What goes up in crash, de/inflation, and depression?

Discussion in 'Options' started by TimeCorrosion, Nov 25, 2009.

  1. I am trying to hedge in case of war, market crash, inflation, deflation, and depression. What do you think will preserve value or even increase in value in those scenarios?

    Defense sector tends to go up in war times (like WWIII); commodities go up during inflation; but pretty much everything goes down in crash, deflation, and depression.

    Any simple way to hedge against all these disasters?
     
  2. MTE

    MTE

    Buy OTM calls and puts.

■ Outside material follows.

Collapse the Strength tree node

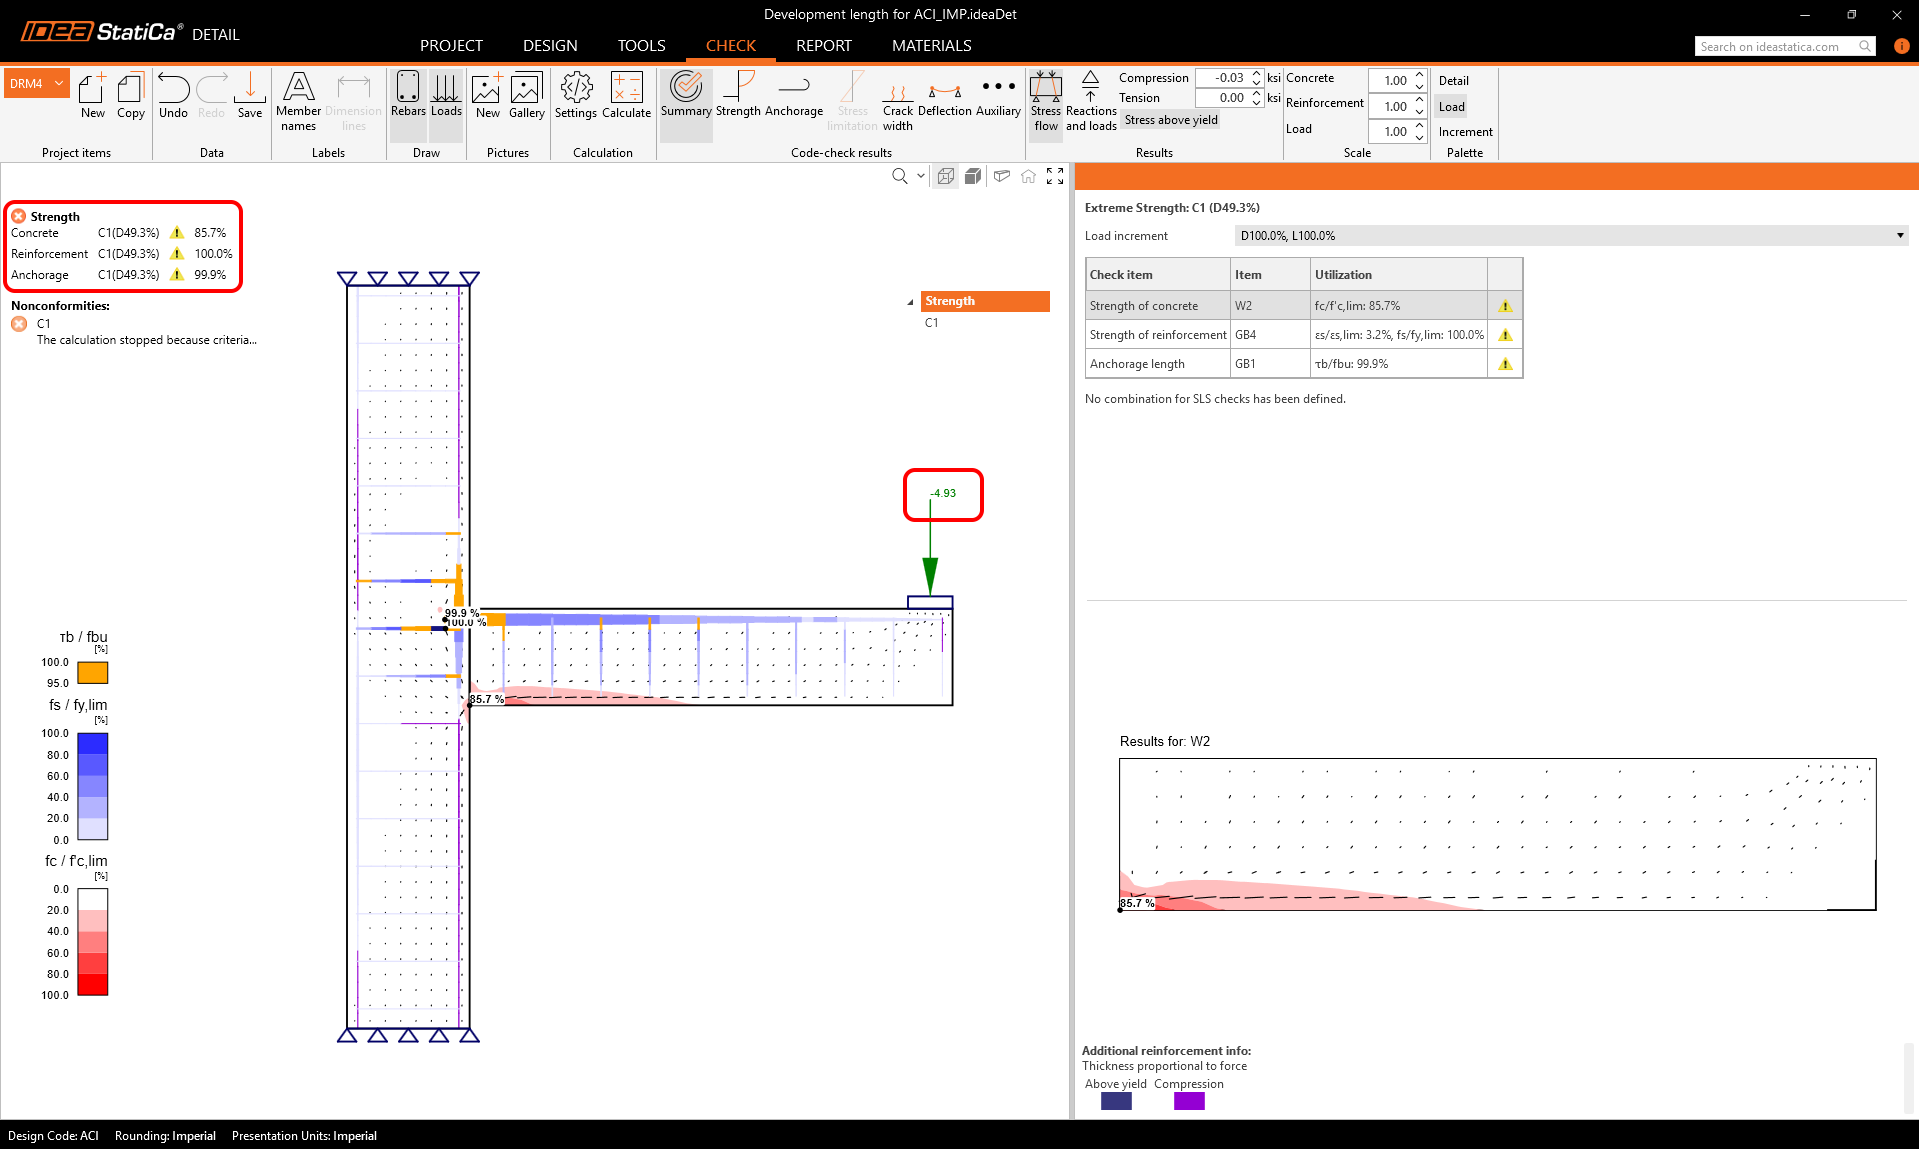coord(910,302)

Calls will hedge aganst inflation and puts will hedge against crash/depression.

    As for the World War III...if that should happen then I don't think your investments will be very high on the list of priorities.
     
  3. Guns and cans of baked beanz... Maybe gold, but unlikely to help a lot, really.
     
  4. Own and run a secluded farm, outside of wherever the war happens. Be fully self sufficient (livestock, crops etc.). Plenty of guns and ammo. Keep some physical gold in stashes across the globe, e.g. Canada, Switzerland and Australia.
     
  5. MTE

    MTE

    Sounds like a plan! :)
     
  6. I hope everyone heeds your advice because I'm stocking up on dolla...err.. toilet paper.

    In all seriousness, you're right, gold isn't likely to help you and the CBs know this. It's just like real estate, the Nasdaq, and tulips. It's no different. Why would anyone rather own shares of Yahoo who, at the time, paid no dividend, over entire countries (market cap) paying double digit dividend yields? It's the same reason they want gold over things....

    If sh*t hits the fan would I rather have my water purifier or your gold-plated tungsten? ;)
     
  7. spindr0

    spindr0

    Lots of Prozac!
     
  8. spindr0

    spindr0

    I would have thought that warm glowiing feeling would have been enough :D
     
  9. dmo

    dmo

    As you say, pretty much everything goes down in a deflationary depression. You might want to look at some of the January 2012 puts, which would do quite nicely if your scenario came to pass any time in the reasonably near future.
     
  10. The obvious answer would be to look at history to find what instruments were present during times of past similar distress, that performed well in a hedging function. Gold and silver, for starters. What kind of industries? Anything vice-related. Booze, porn, smokes, pawn shops and pizza. Why pizza? It's not good for you, but it's cheap.